Code Signing & Secure Boot

Flash read protection prevents cloning, but it does not prevent someone from replacing the firmware with a different image. Code signing ensures that only firmware cryptographically authorised by the manufacturer can run on the device. The complexity of the signing scheme scales with your security requirements.

Simple Approach: CRC32 + Magic Header

For products without stringent security requirements, a CRC32 check in the bootloader (as shown in Section 1) provides integrity verification — it detects corruption but not deliberate modification, since an attacker can recalculate the CRC. This is sufficient for verifying that an OTA update was not corrupted in transit, but not for preventing malicious firmware.

RSA/ECDSA Signature Verification

True secure boot requires asymmetric cryptography. The build system signs the firmware image with the manufacturer's private key (RSA-2048 or ECDSA-P256). The bootloader holds the corresponding public key in protected Flash and verifies the signature before jumping to the application. On STM32U5/H5, ST provides the CMOX (Cryptographic MOdule eXtendable) library that implements ECDSA-P256 in hardware-accelerated form. On STM32L5/U5, the hardware supports a full Secure Boot and Secure Firmware Update (SBSFU) solution with a hardware root of trust.

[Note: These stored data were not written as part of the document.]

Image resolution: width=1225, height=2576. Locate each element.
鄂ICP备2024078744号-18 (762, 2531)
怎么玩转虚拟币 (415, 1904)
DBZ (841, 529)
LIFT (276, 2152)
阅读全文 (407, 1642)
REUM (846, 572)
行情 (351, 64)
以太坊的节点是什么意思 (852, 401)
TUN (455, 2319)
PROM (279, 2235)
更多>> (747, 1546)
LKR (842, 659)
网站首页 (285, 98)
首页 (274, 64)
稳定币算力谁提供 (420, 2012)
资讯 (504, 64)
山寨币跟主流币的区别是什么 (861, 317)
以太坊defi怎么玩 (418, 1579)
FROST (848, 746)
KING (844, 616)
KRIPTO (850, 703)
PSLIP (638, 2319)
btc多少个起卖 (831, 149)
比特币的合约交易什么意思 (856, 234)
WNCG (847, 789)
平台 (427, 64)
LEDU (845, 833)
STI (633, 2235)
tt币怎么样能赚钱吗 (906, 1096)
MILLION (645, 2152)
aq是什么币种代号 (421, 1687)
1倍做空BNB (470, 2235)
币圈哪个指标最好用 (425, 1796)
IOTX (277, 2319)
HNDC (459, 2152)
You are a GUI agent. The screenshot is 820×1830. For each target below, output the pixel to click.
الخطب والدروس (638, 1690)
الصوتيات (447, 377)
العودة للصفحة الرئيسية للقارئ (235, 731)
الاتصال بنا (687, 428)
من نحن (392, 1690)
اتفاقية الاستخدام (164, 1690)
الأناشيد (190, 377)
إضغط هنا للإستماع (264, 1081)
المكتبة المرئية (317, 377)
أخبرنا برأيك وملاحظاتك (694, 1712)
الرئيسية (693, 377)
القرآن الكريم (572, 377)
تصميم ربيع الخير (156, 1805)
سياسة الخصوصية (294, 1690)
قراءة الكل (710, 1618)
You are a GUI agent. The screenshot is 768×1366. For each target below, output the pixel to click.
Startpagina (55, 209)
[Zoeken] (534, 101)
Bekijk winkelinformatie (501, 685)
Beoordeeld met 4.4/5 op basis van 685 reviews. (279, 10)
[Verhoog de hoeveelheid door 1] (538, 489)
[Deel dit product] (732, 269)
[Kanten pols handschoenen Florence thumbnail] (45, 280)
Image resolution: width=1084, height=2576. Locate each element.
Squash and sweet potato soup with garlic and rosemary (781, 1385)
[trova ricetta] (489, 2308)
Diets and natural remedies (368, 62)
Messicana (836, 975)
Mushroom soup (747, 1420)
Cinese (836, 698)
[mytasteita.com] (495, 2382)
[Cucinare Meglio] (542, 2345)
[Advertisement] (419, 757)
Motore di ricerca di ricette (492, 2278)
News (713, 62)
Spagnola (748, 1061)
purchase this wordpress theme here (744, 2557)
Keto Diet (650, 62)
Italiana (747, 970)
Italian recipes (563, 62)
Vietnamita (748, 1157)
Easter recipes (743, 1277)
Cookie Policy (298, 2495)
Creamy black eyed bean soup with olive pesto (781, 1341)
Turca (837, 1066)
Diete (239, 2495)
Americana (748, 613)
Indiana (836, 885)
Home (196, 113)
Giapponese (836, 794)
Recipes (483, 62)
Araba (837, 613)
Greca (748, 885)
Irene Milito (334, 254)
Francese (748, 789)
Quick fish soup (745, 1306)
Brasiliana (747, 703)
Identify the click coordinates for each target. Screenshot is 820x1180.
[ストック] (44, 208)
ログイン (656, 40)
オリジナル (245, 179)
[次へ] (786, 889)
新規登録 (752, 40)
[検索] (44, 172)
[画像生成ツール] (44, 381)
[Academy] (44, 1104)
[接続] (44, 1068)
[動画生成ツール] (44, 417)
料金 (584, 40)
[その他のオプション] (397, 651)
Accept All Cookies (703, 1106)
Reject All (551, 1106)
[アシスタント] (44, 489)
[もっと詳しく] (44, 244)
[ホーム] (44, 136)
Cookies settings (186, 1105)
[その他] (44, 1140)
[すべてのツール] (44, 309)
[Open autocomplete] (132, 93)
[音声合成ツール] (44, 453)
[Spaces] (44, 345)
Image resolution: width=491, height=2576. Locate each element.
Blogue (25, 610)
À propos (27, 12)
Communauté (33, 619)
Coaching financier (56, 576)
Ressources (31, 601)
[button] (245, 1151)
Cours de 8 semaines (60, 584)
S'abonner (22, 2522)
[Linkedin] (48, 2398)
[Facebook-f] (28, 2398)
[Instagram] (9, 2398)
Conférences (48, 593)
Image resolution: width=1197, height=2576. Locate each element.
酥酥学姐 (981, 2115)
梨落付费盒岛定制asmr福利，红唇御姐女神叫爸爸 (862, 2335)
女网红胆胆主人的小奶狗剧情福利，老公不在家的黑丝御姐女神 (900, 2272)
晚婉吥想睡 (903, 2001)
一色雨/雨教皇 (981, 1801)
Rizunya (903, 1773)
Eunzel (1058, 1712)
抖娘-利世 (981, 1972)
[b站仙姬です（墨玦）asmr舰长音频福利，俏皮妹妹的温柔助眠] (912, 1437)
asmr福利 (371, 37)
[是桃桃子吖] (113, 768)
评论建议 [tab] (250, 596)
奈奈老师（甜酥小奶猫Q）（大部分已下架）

Security Level Mechanism STM32 Family Support Bootloader Complexity
Basic integrity CRC32 + magic header All families Low — 20 lines of C
Cryptographic integrity SHA-256 hash All families (software library) Medium — mbedTLS or Mbed Crypto
Authenticated firmware ECDSA-P256 signature STM32F4+ (CMOX on U5/H5) High — key management required
Hardware root of trust STM32 SBSFU / TrustZone STM32L5, U5, H5 (Cortex-M33) Very high — ST secure boot SDK

CI/CD for Embedded

Continuous Integration and Continuous Delivery is not just for web applications. A properly configured CI/CD pipeline for embedded firmware catches build regressions, API breakage, and binary size bloat automatically on every pull request — before any code reaches hardware. The key components of an embedded CI pipeline are:

  • Reproducible build environment: A Docker image containing arm-none-eabi-gcc, CMake, and OpenOCD ensures every developer and every CI runner produces an identical binary.
  • Native-compiled unit tests: Pure logic (ring buffers, state machines, CRC functions) is compiled for the host machine (x86/AMD64) and run with a test framework such as Unity or CppUTest. No hardware needed.
  • Binary size check: A pipeline step that fails the build if the .text section grows beyond a threshold catches accidental large library pulls early.
  • Hardware-in-the-loop (optional): For critical paths, OpenOCD can flash the device and run functional tests on real hardware within the CI runner, though this requires a self-hosted runner with the target board attached.

GitHub Actions Workflow

# .github/workflows/stm32-build.yml
# Complete CI/CD pipeline for STM32 firmware

name: STM32 Firmware CI

on:
  push:
    branches: [ main, develop ]
  pull_request:
    branches: [ main ]

jobs:
  build-and-test:
    runs-on: ubuntu-22.04

    steps:
      # 1. Check out repository with submodules (FreeRTOS, lwIP, etc.)
      - name: Checkout repository
        uses: actions/checkout@v4
        with:
          submodules: recursive

      # 2. Install ARM GCC toolchain
      - name: Install arm-none-eabi-gcc 12.x
        run: |
          sudo apt-get update -qq
          sudo apt-get install -y gcc-arm-none-eabi cmake ninja-build \
               gcc g++ python3-pip
          arm-none-eabi-gcc --version

      # 3. Configure CMake for firmware build
      - name: Configure CMake (firmware)
        run: |
          cmake -B build/firmware \
                -DCMAKE_BUILD_TYPE=Release \
                -DCMAKE_TOOLCHAIN_FILE=cmake/arm-none-eabi.cmake \
                -G Ninja

      # 4. Build firmware
      - name: Build STM32 firmware
        run: cmake --build build/firmware --config Release -- -j$(nproc)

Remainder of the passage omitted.